MAMADOU LAMINE DIANTE, SECRETAIRE GENERAL DU SAEMS
«Il doit parler de la réforme de la fonction publique, car toutes nos revendications butent sur le statut de l’enseignant»
«Nous pensons que pour un gouvernement qui ambitionne le développement du Sénégal, il doit savoir miser sur les ressources humaines. Et pour la création des ressources humaines de qualité, il faut par conséquent porter l’école au coeur des préoccupations du gouvernement. Abdoul Mbaye doit prendre des mesures idoines allant dans le sens de résoudre la crise scolaire pour l’atteinte des objectifs auxquels le Sénégal a souscrit. Il y a des problèmes conjoncturels que le gouvernement se doit de régler, donc le Premier ministre doit faire état de
la formation des enseignants. Aussi, assurer aux enseignants un plan de carrière qui les motive pour s’acquitter correctement de leur travail. Nous lui suggérons également de parler de la réforme de la fonction publique, car toutes nos revendications butent sur le statut de l’enseignant».
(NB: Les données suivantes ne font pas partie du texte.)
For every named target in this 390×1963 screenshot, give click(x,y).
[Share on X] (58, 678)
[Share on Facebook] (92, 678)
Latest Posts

ABABACAR SADIKH NDIAYE, SECRETAIRE GENERAL DU SAES
«Je lui suggère de nous dire comment il va résoudre le problème de l’enseignement supérieur»
«Je suggère au Premier ministre de nous dire comment il va résoudre le problème de l’enseignement supérieur. Aussi, dire quelles sont les perspectives du gouvernement dans les 5 ans à venir, vu la gravité de la situation. Et surtout si le gouvernement sera en mesure de prendre en charge les conclusions de nos assises qu’on a tenues de septembre 2010 à décembre 2010. Je suggère à Abdoul Mbaye de nous dire si nous allons rester dans ce modèle de reproduction de notre système éducatif hérité des Français qui l’ont hérité des Anglo-saxons, c'est-à-dire le système Lmd».
ME AMADOU SALL DU PARTI DEMOCRATIQUE SENEGALAIS (PDS)
«Qu’il ne fasse pas du copier-coller»
«S’il recopie ce qu’on a dit et fait, c’est continuer ce que le Pds a fait. S’il fait du nouveau, que ça soit quelque chose qui répond aux préoccupations des populations. Ils ont promis de diminuer le prix du riz, qu’ils le diminuent, qu’ils baissent le prix des denrées de première nécessité, qu’ils créent des emplois, comme ils l’ont promis, mais qu’ils ne fassent pas des copiers-collers. Nous l’attendons. Qu’ils ne prennent pas nos projets, nos programmes, nos perspectives, toutes les politiques que nous avions mises en place avec nos chiffres, pour
dire que : 'c’est ce que nous allons faire'. Mais, si c’est le cas, qu’ils disent que :'nous continuons le programme que le Parti démocratique sénégalais a commencé'. Nous avons notre déclaration et nos documents. Nous l’attendons autrement».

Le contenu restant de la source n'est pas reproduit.